#### Task prompt:
If a line below contains the string "computer", return that line.

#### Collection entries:
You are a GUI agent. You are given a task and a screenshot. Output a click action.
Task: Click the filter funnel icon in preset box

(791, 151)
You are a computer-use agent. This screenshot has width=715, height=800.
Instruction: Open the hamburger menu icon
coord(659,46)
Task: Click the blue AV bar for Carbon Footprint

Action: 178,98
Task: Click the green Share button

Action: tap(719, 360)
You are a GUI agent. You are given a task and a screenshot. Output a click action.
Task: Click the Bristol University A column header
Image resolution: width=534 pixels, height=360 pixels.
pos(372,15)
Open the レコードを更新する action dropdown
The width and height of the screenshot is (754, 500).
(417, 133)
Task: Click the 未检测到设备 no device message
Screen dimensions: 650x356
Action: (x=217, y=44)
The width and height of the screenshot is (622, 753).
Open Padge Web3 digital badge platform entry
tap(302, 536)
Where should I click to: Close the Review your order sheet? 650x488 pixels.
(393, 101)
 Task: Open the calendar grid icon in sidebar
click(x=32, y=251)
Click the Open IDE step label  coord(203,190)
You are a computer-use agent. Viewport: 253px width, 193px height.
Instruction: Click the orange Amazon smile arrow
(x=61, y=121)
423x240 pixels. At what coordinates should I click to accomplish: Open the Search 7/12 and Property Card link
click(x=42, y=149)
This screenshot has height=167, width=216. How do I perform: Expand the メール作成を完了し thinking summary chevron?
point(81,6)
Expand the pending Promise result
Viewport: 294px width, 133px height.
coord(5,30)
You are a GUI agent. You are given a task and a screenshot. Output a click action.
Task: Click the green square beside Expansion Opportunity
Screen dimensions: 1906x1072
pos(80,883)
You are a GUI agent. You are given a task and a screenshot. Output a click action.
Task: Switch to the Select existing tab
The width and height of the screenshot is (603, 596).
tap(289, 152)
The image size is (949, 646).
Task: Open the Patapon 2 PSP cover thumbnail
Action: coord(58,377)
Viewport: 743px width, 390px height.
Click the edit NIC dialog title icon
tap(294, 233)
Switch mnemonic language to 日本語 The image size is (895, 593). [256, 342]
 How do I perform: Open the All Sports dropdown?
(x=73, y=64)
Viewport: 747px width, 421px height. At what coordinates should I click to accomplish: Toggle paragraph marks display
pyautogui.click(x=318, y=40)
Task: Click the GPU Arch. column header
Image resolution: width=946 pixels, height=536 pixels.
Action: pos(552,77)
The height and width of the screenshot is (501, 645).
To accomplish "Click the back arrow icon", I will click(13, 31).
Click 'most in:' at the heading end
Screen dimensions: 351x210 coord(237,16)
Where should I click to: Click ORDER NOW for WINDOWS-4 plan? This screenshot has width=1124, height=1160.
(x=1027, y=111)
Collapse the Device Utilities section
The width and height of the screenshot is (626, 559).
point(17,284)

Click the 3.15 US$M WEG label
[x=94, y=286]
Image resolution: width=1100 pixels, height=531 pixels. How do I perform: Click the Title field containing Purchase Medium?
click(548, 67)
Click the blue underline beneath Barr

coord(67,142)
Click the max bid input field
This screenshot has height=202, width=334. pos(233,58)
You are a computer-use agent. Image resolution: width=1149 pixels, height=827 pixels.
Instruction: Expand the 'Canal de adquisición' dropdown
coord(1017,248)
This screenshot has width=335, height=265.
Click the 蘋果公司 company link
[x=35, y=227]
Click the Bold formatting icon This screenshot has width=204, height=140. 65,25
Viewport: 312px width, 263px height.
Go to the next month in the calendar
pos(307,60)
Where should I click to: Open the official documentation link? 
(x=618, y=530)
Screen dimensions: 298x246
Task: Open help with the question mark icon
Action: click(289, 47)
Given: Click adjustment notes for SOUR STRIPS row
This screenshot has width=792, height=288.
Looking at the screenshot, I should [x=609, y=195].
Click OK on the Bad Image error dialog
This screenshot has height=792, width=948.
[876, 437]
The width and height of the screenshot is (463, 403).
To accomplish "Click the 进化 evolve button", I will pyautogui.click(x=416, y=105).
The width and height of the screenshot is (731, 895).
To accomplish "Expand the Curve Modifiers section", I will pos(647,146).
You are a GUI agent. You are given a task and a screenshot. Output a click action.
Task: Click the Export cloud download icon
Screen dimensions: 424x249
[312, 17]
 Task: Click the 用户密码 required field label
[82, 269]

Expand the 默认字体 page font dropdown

#### Output for this task:
You are a computer-use agent. This screenshot has width=715, height=800.
You are a computer-use agent. Viewport: 253px width, 193px height.
You are a computer-use agent. Image resolution: width=1149 pixels, height=827 pixels.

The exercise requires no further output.